You could do that. Keep in mind however that unlike the 4116 DRAM chips fitted in the 16k and 48k machines which are known for sometimes failing. The TEA2000 chips are normally fairly reliable. That does not mean that it has not failed. The +12V and -12V supply also goes to IC3 (1488) which is used for level shifting to RS232 voltages (for the serial and aux/keypad ports). +12V also goes to various resistors and to TR4.

If you don’t have a current limited supply for the +12V, you could use any regulated PSU, but wire a 100 ohm resistor between the +12V output of the PSU and the +12V rail on the ZX Spectrum +2. Then you can measure the voltage across this 100 ohm resistor. The resistor will also limit the current if there is a short circuit (it will get hot in this case).
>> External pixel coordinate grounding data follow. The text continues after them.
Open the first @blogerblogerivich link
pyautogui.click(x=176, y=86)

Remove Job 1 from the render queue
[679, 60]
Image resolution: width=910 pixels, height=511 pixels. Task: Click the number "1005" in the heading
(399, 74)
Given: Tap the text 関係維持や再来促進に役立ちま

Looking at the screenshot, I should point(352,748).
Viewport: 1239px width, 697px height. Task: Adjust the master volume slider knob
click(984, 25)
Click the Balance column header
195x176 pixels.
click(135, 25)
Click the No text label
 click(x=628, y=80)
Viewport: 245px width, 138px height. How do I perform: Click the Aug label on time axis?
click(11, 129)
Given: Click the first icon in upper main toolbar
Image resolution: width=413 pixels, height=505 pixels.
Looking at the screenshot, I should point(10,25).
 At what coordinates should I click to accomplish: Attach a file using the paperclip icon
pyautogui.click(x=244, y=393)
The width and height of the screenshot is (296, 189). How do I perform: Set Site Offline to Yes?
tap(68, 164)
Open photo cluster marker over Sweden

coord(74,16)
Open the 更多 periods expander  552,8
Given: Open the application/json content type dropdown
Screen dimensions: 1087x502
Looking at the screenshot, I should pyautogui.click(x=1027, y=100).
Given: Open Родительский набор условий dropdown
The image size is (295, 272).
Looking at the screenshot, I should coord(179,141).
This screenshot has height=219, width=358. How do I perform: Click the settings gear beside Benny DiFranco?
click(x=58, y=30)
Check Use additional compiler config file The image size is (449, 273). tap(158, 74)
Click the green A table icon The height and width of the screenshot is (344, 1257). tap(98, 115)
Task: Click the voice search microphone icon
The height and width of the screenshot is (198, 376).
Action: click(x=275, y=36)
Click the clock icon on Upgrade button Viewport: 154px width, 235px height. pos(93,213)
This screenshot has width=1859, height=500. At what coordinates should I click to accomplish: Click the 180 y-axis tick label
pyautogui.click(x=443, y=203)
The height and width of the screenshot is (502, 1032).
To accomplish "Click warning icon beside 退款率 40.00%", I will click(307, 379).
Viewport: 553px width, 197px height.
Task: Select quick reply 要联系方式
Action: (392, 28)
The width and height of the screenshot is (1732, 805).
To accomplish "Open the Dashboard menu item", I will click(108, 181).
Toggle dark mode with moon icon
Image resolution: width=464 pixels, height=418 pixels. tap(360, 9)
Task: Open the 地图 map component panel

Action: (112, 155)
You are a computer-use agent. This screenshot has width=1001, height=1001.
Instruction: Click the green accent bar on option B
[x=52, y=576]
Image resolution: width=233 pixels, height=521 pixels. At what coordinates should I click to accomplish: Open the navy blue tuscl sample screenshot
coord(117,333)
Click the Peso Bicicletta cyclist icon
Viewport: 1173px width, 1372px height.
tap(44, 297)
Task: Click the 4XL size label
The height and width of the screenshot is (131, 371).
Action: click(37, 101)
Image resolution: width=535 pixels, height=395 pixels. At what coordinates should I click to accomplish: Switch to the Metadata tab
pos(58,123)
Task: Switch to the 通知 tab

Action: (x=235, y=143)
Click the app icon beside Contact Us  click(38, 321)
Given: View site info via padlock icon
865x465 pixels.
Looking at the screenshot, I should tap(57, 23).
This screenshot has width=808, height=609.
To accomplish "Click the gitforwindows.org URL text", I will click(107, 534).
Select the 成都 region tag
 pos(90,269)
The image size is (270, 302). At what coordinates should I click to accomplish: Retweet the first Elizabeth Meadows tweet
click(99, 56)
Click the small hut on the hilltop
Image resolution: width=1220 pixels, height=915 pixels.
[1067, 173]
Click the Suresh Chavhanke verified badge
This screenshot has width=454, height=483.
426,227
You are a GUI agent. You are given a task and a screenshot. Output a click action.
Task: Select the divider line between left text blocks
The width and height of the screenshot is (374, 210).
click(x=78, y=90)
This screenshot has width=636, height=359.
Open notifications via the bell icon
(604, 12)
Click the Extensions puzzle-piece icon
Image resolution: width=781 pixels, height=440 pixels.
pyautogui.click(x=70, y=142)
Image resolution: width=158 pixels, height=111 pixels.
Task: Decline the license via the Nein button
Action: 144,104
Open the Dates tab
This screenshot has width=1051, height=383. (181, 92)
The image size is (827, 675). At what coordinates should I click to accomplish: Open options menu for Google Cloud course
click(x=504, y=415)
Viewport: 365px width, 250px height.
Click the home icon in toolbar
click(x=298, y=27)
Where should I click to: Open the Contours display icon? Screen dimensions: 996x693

Voltage (U) in volts (V) divided by resistance (R) in ohms gives the current (I) in Amps (A)

So if you get 2.5V...

Code: Select all

U       2.5V
— = I = ———— = 0.025A = 25mA
R       100
This method gets increasingly impractical as the current increases in a design. As more power is lost in the resistor, and you also have the problem of the voltage ‘lost’ across the resistor means that the circuit that is being supplied no longer sees the correct supply voltage.

There are other ways of working out where short circuits are, but in practice, on printed circuit boards, most are impractical. In order to measure current using a multimeter, the meter needs to be connected in series, so the current flows through it. This means breaking one of the conductors of the circuit you want to test.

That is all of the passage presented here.